Odio le definizioni: so che molti lo definirebbero una 'docufiction', cosa che un pò mi raccapriccia... E' un film, e mi piacerebbe che tutti i film fossero definiti semplicemente 'film', al di là delle percentuali di finzione, documentario, videoarte, videoclip, etc. etc. che contengono: magari così ci si abituerebbe a vedere tutto senza filtri, e non sarebbe più così difficile andare al cinema e vedere opere diverse fra loro per forma, sostanza, linguaggi, generi...
Cosa ne pensi del documentario oggi in Italia?
Il documentario sta diventando sempre meno 'documentario', nel senso che è sempre meno incasellabile e classificabile, e questo è un gran bene. Ora però sarebbe bello che se ne accorgesse anche il pubblico, che in gran parte quando sente la parola 'documentario' pensa ancora allo Speciale TG2, o alle immagini dei Masai che saltano, con una voce fuori campo più o meno impostata che ne descrive le abitudini alimentari o socioculturali. Io credo che intanto la definizione di 'cinema del reale' sia un pò più vicina a quello che molti autori anche giovani stanno cercando di fare.
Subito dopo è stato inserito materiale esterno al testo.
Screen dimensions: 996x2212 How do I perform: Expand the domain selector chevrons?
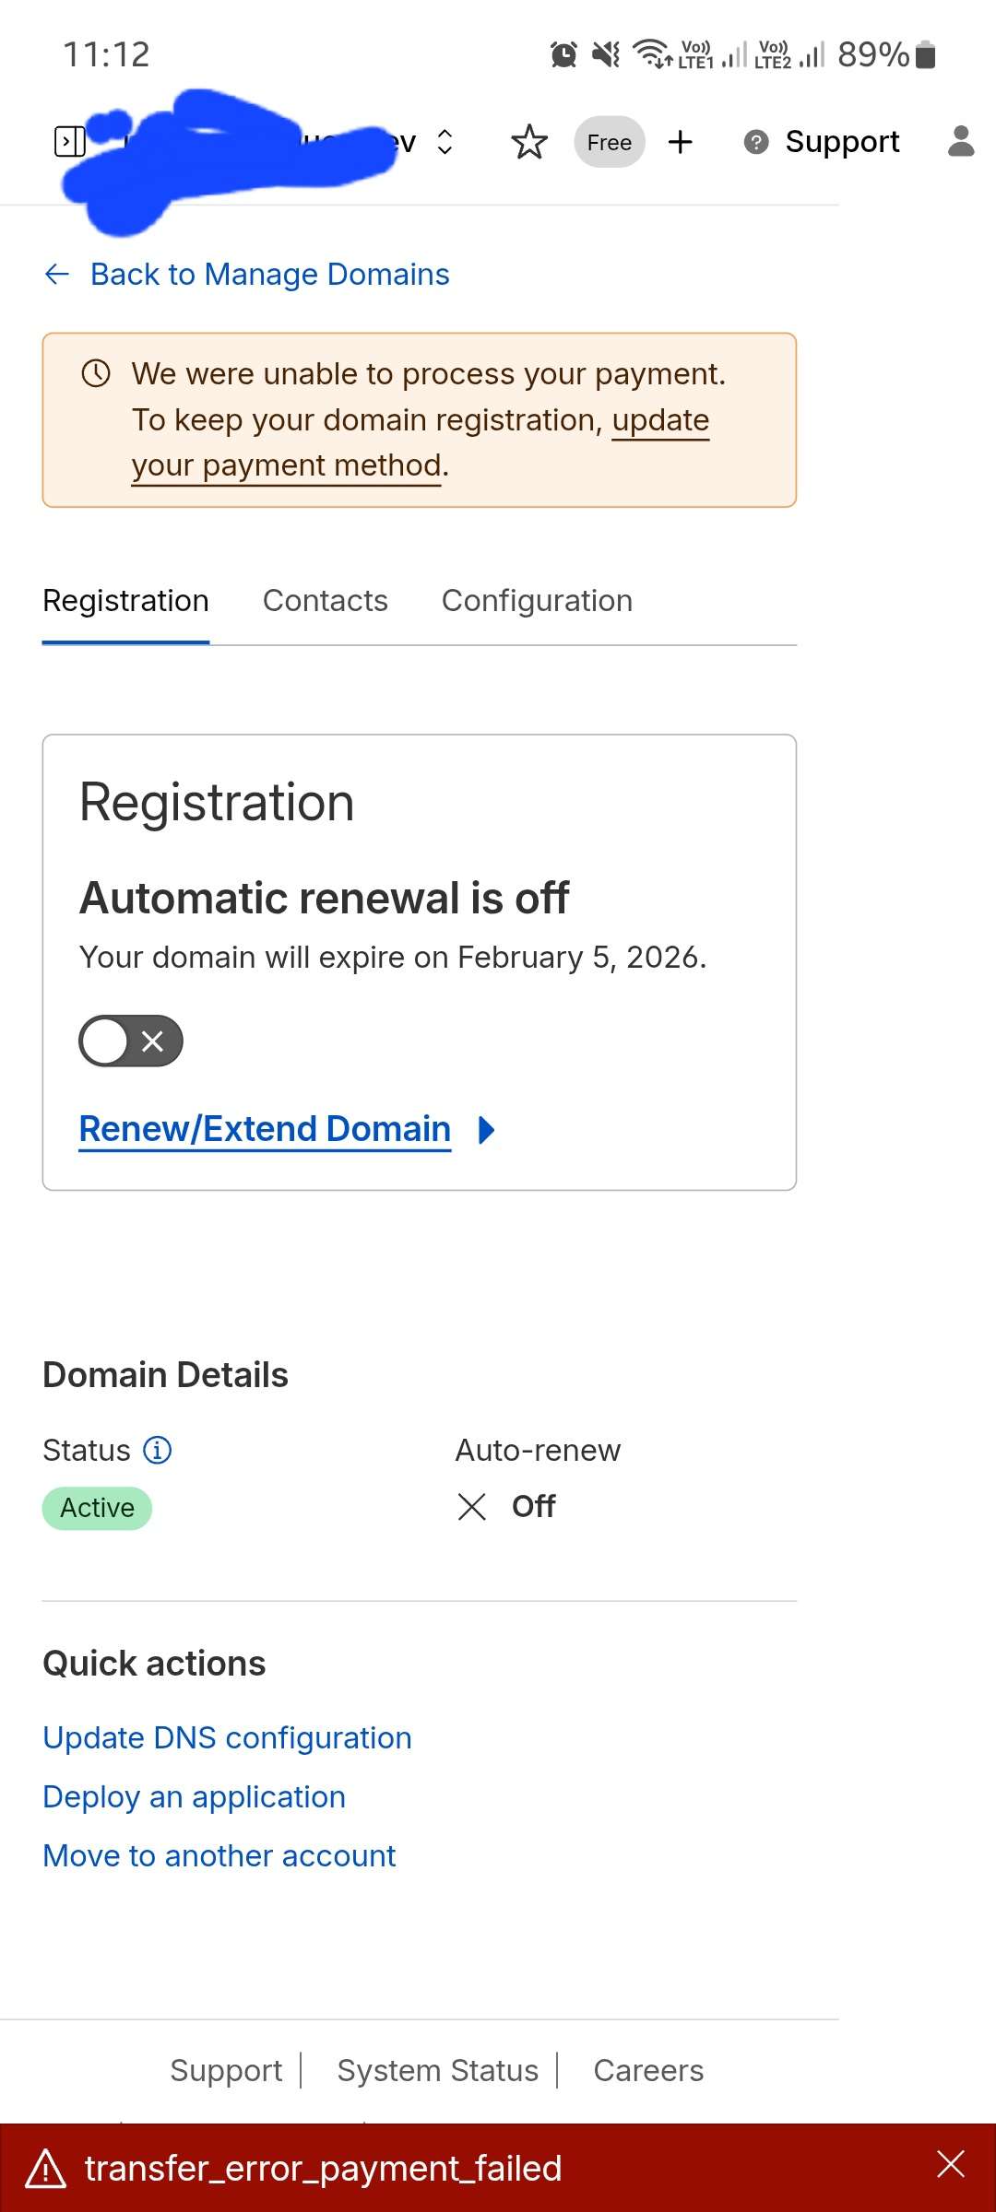tap(445, 142)
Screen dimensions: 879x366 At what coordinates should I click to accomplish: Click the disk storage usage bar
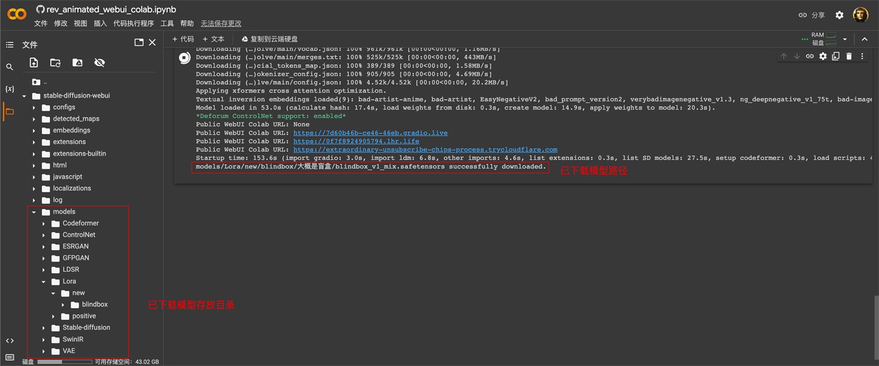point(64,362)
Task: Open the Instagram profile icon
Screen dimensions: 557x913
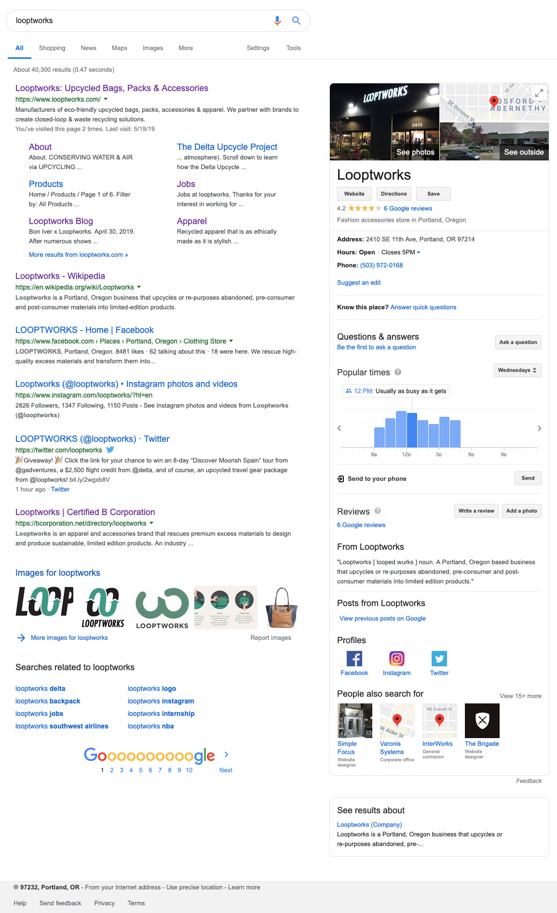Action: 396,658
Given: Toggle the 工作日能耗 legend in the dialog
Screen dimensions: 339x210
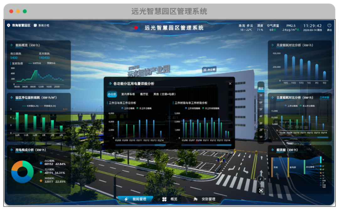Looking at the screenshot, I should 128,108.
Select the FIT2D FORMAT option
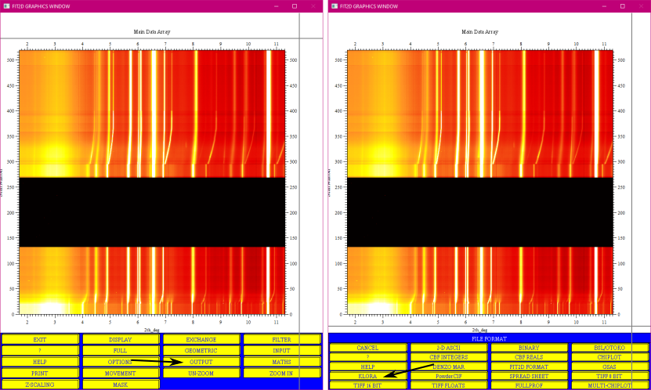Screen dimensions: 651x390 [x=529, y=367]
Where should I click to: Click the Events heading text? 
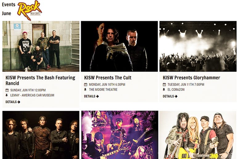[x=9, y=5]
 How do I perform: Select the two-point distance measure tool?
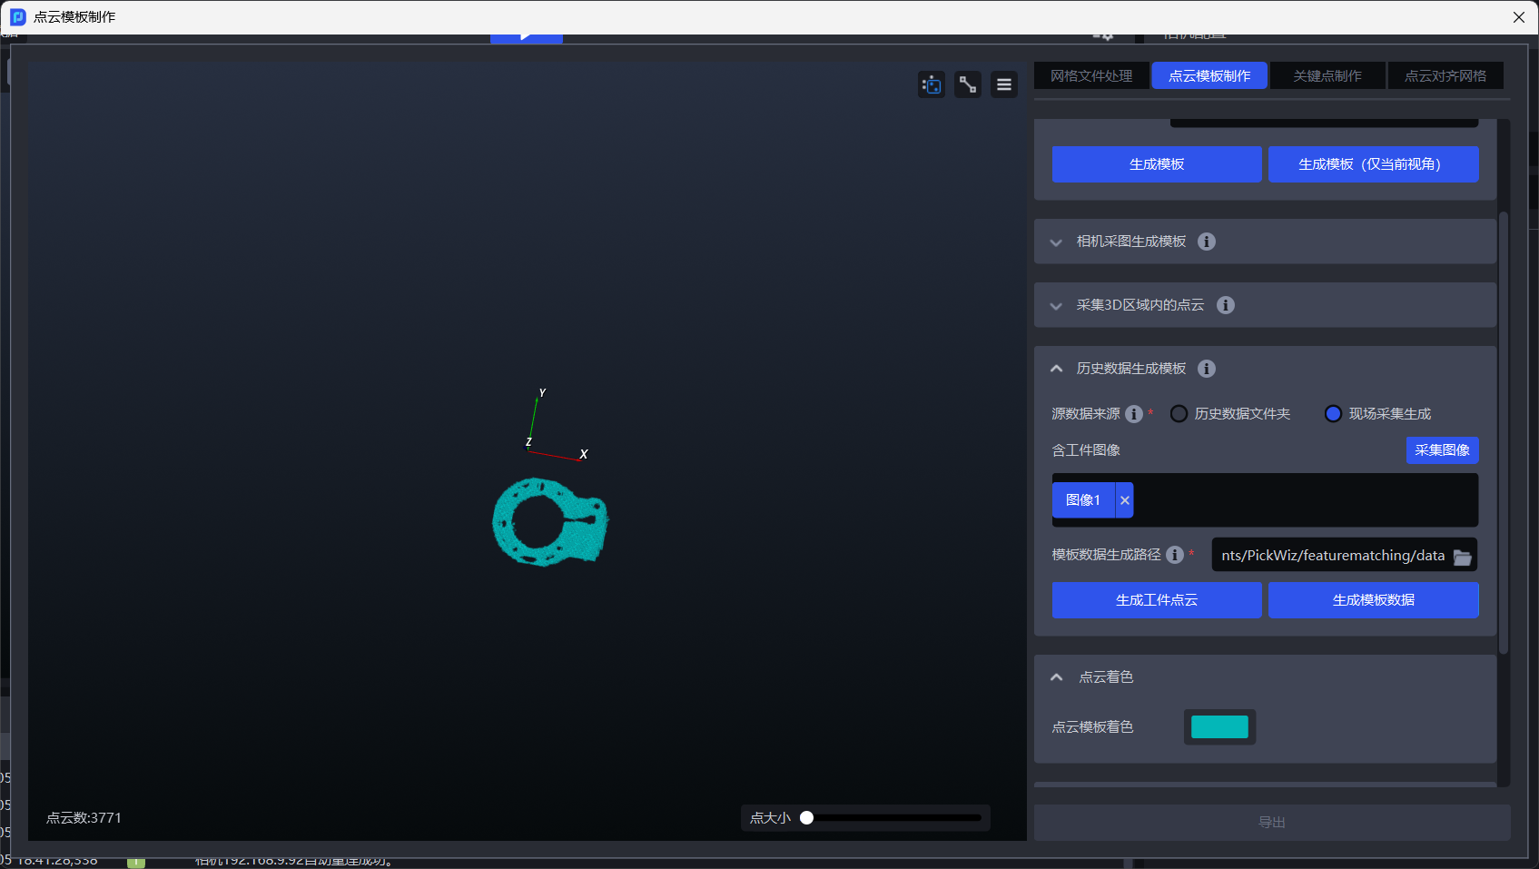click(968, 84)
Credo che la commistione di linguaggi e la sperimentazione siano una grande risorsa per il cinema in generale, non solo per il genere documentario, e possano portare una ventata di novità riportando il cinema fuori dal 'precotto'. Oggi se vai al cinema, nel 99% dei casi (al di là del valore scarso o altissimo di quello che vedi) sai già in partenza che il linguaggio, il modo di raccontare, sarà quello classico del cinema di finzione: io credo che qualche sorpresa, nel bene e nel male, sarebbe molto ben accetta dal pubblico. Credo che sviluppare la produzione indipendente e diffondere generi diversi dalla fiction tradizionale sarebbe poco costoso e molto remunerativo, in primo luogo in termini di immagine e di attrattiva per un paese che oramai è identificato, all'estero, come creativamente quasi sterile (e per un paese che ha nel turismo e quindi nell'immagine una delle sue risorse principali, è davvero un bel danno). Il problema, e qua mi dà fastidio dire una banalità, ma è così, è che nessuno investe sulla possibilità che il portare al rango di 'film' anche prodotti diversissimi tra loro possa rivelarsi fruttuosa: nessuno o quasi in definitiva scommette sull'intelligenza dello spettatore. Per quanto riguarda la televisione intesa come networks, è oramai persino inutile parlarne... Ne consegue che in una situazione distributiva di questo genere, con porte blindatissime sbarrate per tutto ciò che è 'sperimentale' o indipendente, è difficile aspettarsi che la produzione fiorisca... Come tutti sanno bene, le poche e piccole produzioni che riescono a svilupparsi in ambito indipendente si appoggiano su risorse in parte o del tutto pubbliche: e anche qua, vista l'aria che tira, non me la sento di essere troppo ottimista.
La tua casa di produzione, la Legovideo, fondata insieme ad Alessandro Cocito, opera da più di 20 anni nel campo della comunicazione audiovisiva, lavorando in molteplici ambiti dai documentari di creazione ai contributi e sigle per la televisione, dai videoclip alle video-installazioni per musei e concerti, fino alla comunicazione istituzionale e per le aziende. Quali sono gli obiettivi che vi siete prefissi?
Principalmente quello di sopravvivere, facendo possibilmente cose che ci soddisfino... anche se non sempre è possibile.